The Federal Reserve hiked interest rates by 75 basis points for the third straight meeting after inflation numbers came in hotter than expected for August. The federal funds rate boost is in line with Wall Street’s expectations as Chair Jerome Powell has promised to keep forging ahead until they are “very confident” inflation is coming down closer to the 2% target.

This brings the benchmark rate to 3%-3.25%, the highest it has been since 2008. It is the fifth rate hike this year, the most aggressive campaign by the Fed since the 1980s, which is the last time inflation was this high. The consumer price index increased at an annual rate of 8.3% in August, down from June’s 9.1% peak but above the 8.1% expected.

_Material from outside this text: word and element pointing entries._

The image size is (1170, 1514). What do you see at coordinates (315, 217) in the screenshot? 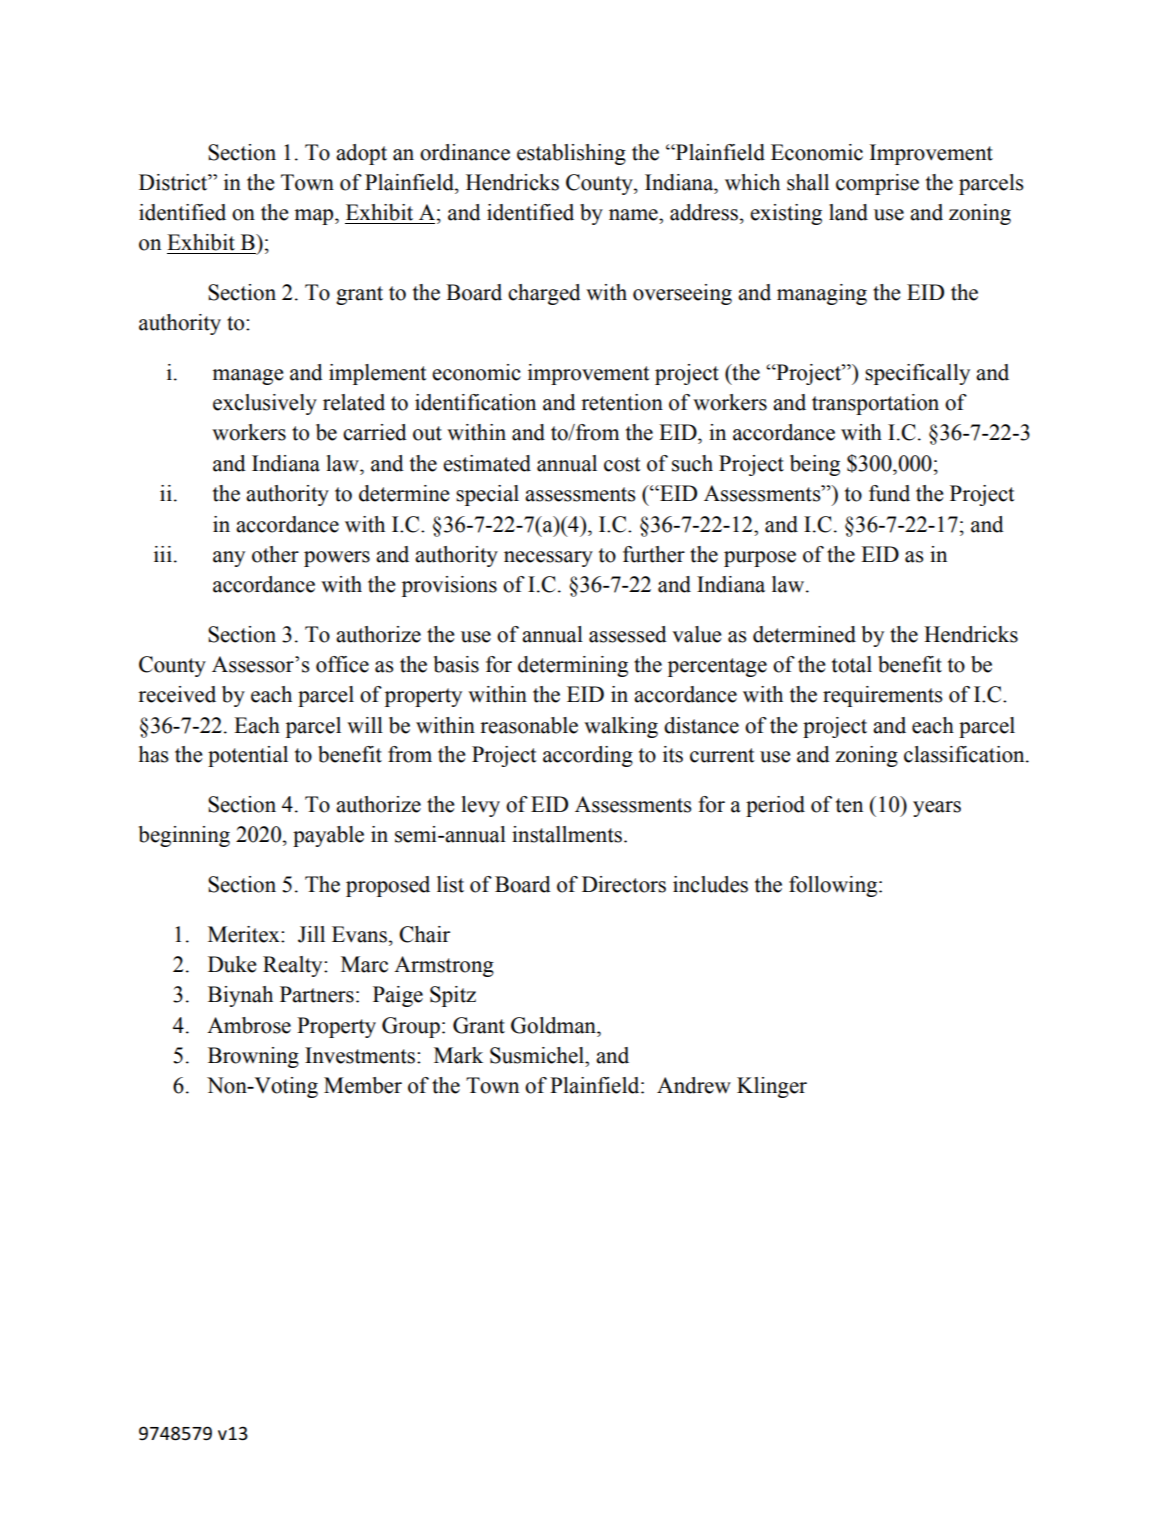
I see `map` at bounding box center [315, 217].
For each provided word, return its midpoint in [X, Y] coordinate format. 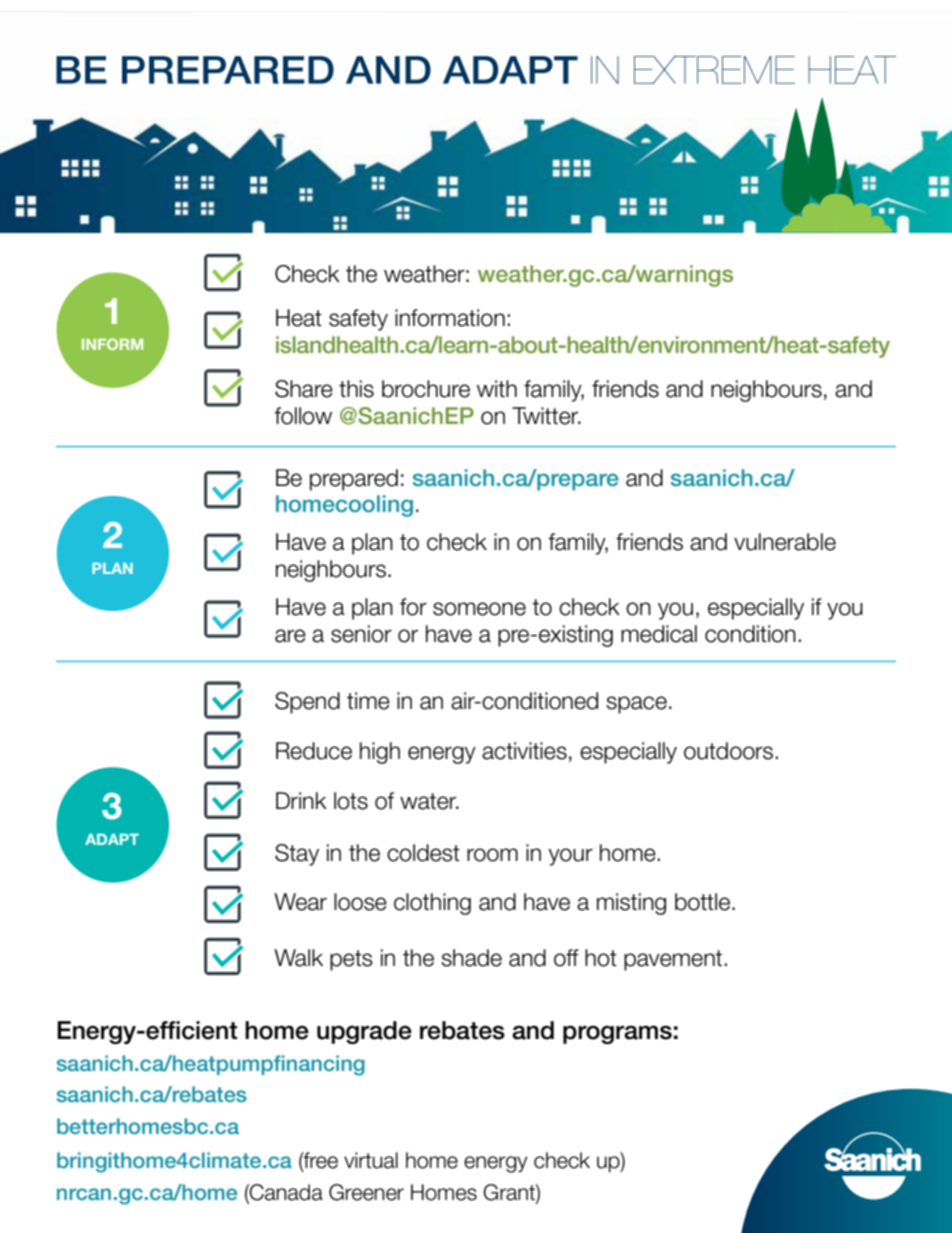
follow [303, 416]
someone [479, 609]
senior [361, 634]
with [497, 388]
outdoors [728, 751]
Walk [298, 958]
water [429, 801]
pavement [673, 960]
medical [659, 634]
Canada [285, 1192]
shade [471, 958]
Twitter [546, 416]
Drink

While energy and used cars have seen price declines the last two months, other consumer categories seem little deterred by rate hikes so far despite a growing crunch in the economy. The unemployment rate went up to 3.7% in August after matching a 50-year low of 3.5% in July, the first signs of a labor slowdown. The Fed on Wednesday updated its unemployment projections, forecasting unemployment will reach 4.4% by 2023, up from the 3.9% projected in June.

The stock market has also continued to see wild swings of worry, the S&P 500 was down 19% on the year before the Fed’s announcement Wednesday, while the Dow Jones Industrial Average was down more than 15.6% in 2022.

Homebuyers and other borrowers are also seeing a significant hit. The average 30-year fixed mortgage rate jumped to 6.25% last week, the highest since October 2008, according to Mortgage Bankers Association data released Wednesday. Home loans and credit cards are among rates impacted by Fed hikes.

The Fed also projects real GDP will now grow just 0.2% in 2022, down from their previous forecast of 1.7%. The U.S. has so far seen two consecutive quarters of negative GDP growth to kick off 2022, prompting worries of an economic recession.